Techniques

Consider a simple reaction (R $\longleftrightarrow$ P) in solution and the differential expressions for the reaction rate

$$\frac{dc_R}{dt} = -k_R c_R(t) + k_P c_P(t)$$

$$\frac{dc_P}{dt} = k_R c_R(t) - k_P c_P(t)$$ (2)

where $c_R(t)$ and $c_P(t)$ are the concentrations of the reactant R and the product P at time $t$ and $k_R$ and $k_P$ are the rate constants for the forward and backward reactions, respectively. We assume $k$ to be time independent (cf. ref zwanzig90 for a discussion of interesting cases for which $k$ is a function of time). Furthermore, we assume that the temperature dependence of the reaction is Arrhenius-like, which means it can be written in the form:

$$k = A(T) \exp{[-\Delta G^\ddagger/RT]} \quad ,$$ (3)

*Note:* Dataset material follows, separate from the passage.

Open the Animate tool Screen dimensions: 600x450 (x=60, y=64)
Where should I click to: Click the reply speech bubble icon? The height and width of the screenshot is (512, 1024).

$$\frac{\mathrm{d}\ln(k)}{\mathrm{d}(1/T)} \approx -\frac{\Delta H^\ddagger}{R}$$ (4)

where $\Delta G^\ddagger$ and $\Delta H^\ddagger$, the activation free energy and activation enthalpy, respectively, are approximately independent of temperature and $A(T)$ is the pre-exponential factor with only a weak temperature dependence. The gas constant is $R=8.31451$ J K$^{-1}$mol$^{-1}$. In the condensed phase, we can distinguish between the relatively strong intramolecular bonds, with bonding energies which are much higher than the energy associated with the thermal motions ( $E_\mathrm{intra}\gg k_BT$) and the much weaker intermolecular solvent-solvent, solute-solute, and solute-solvent interactions, with binding energies in the order of that of the thermal motions ( $E_\mathrm{inter}\approx k_BT$). Traditionally, the intramolecular bonds belong to the territory of the quantum chemists as the making and breaking of these bonds (i.e. chemistry) is governed by the electronic structure. The weak intermolecular interactions on the other hand, are in the dominion of statistical thermodynamics as these bonds are broken and formed continuously on the time scale of the thermal motions, so that measurements (computations) require averaging over the different configurations of the interacting particles. To appreciate the title study of Chemistry in water, in which the estimation of the rate constant $k$ and its dependence of solvent effects belong to the important parameters, some background information is essential on both statistical thermodynamics and on electronic structure calculations. We will therefore start with elementary statistical thermodynamics in this section and the section hereafter, and then introduce the basics of the electronic structure calculations and the happy marriage of these two fields in the method of Car-Parrinello molecular dynamics in the sections 2.3 and 2.4.